Jakarta — Haidar Alwi Institut menggelar Rapat Kerja Nasional (Rakernas) perdana di Tavia Heritage Hotel, Jakarta Pusat, Senin (9/2/2026). Mengusung tema “Mengkonsolidasikan Persatuan Guna Mewujudkan Keamanan dan Ketertiban Masyarakat dalam Mencapai Asta Cita”, forum ini dihadiri sekitar 270 peserta dari berbagai daerah, baik secara luring maupun daring.
Rakernas menjadi panggung konsolidasi lintas elemen—mulai dari tokoh masyarakat, perwakilan TNI–Polri, BNPT, hingga unsur politik—untuk menegaskan komitmen persatuan dan stabilitas keamanan nasional di tengah dinamika global dan domestik.
Konsolidasi Persatuan dan Arah Dukungan
Ketua Panitia Rakernas, Sandri Rumanama, menegaskan pentingnya persatuan seluruh elemen bangsa dalam menjaga keamanan dan ketertiban masyarakat. Menurutnya, stabilitas merupakan prasyarat tercapainya tujuan besar negara, termasuk Asta Cita pemerintahan saat ini. Ia juga menekankan komitmen Haidar Alwi Institut untuk mendukung program pemerintah dan kepemimpinan nasional.
Presiden Haidar Alwi Institut, Haidar Alwi, menyampaikan bahwa Rakernas ini dirancang sebagai forum menyikapi persoalan strategis nasional dan global sekaligus menguatkan dukungan terhadap pemerintahan Prabowo Subianto dan Gibran Rakabuming Raka. Dalam Rakernas tersebut, Haidar Alwi Institut mengonsolidasikan tiga agenda utama: pemberian piagam penghargaan kepada Presiden Prabowo Subianto sebagai Bapak Pembangunan Modern, kepada Kapolri Listyo Sigit Prabowo sebagai Kapolri yang dicintai rakyat, serta kepada Wakil Ketua DPR RI Sufmi Dasco Ahmad sebagai representasi wakil rakyat dan jembatan aspirasi masyarakat.
Peran Aparat dan Ketertiban Sosial
Mewakili Kapolri, Dhani Hernando menilai Rakernas ini sebagai konsolidasi organisasi yang menempatkan isu persatuan, keamanan, dan ketertiban masyarakat sebagai fokus utama. Ia menekankan bahwa dalam kerangka negara hukum, keamanan dan ketertiban merupakan prasarana agar hukum dapat ditegakkan secara adil dan konsisten. Pada konteks ini, Polri disebut sebagai elemen kunci yang menjalankan tugas secara profesional dan berlandaskan hukum.

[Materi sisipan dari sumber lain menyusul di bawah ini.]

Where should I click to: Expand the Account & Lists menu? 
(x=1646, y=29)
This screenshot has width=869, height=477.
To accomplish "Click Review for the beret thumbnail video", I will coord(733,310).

Sementara itu, Aster Pangdam Jaya Horas Sitinjak menilai Rakernas Haidar Alwi Institut memperkuat sinergi strategis antara TNI, Polri, tokoh masyarakat, dan elemen bangsa lainnya dalam menjaga persatuan dan stabilitas, sejalan dengan agenda Asta Cita pemerintah.

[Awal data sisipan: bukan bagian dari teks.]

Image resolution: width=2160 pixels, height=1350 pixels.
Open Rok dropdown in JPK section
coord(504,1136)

Isyarat Kedekatan dengan Aparat
Di lokasi acara, terlihat karangan bunga ucapan selamat dari perwakilan BNPT dan Karopenmas Divhumas Polri. Kehadiran simbolik ini memunculkan tafsir adanya kedekatan personal maupun korelasi agenda antara Haidar Alwi Institut dan unsur Polri—sebuah sinyal dukungan yang menambah bobot politik Rakernas tersebut.
Forum Konsolidasi di Tengah Dinamika
Rakernas yang berlangsung hingga 10 Februari 2026 ini tidak hanya menampilkan rangkaian seremoni—mulai dari doa, sambutan, hingga penampilan seni—tetapi juga menegaskan posisi Haidar Alwi Institut sebagai wadah konsolidasi yang mempromosikan persatuan nasional, ketertiban sosial, dan dukungan terhadap agenda stabilitas pemerintah.
Di tengah meningkatnya dinamika kebangsaan, Rakernas Haidar Alwi Institut menempatkan stabilitas sebagai kata kunci—sebuah pesan bahwa keamanan, ketertiban, dan sinergi institusi dipandang sebagai fondasi untuk melangkah ke agenda pembangunan berikutnya.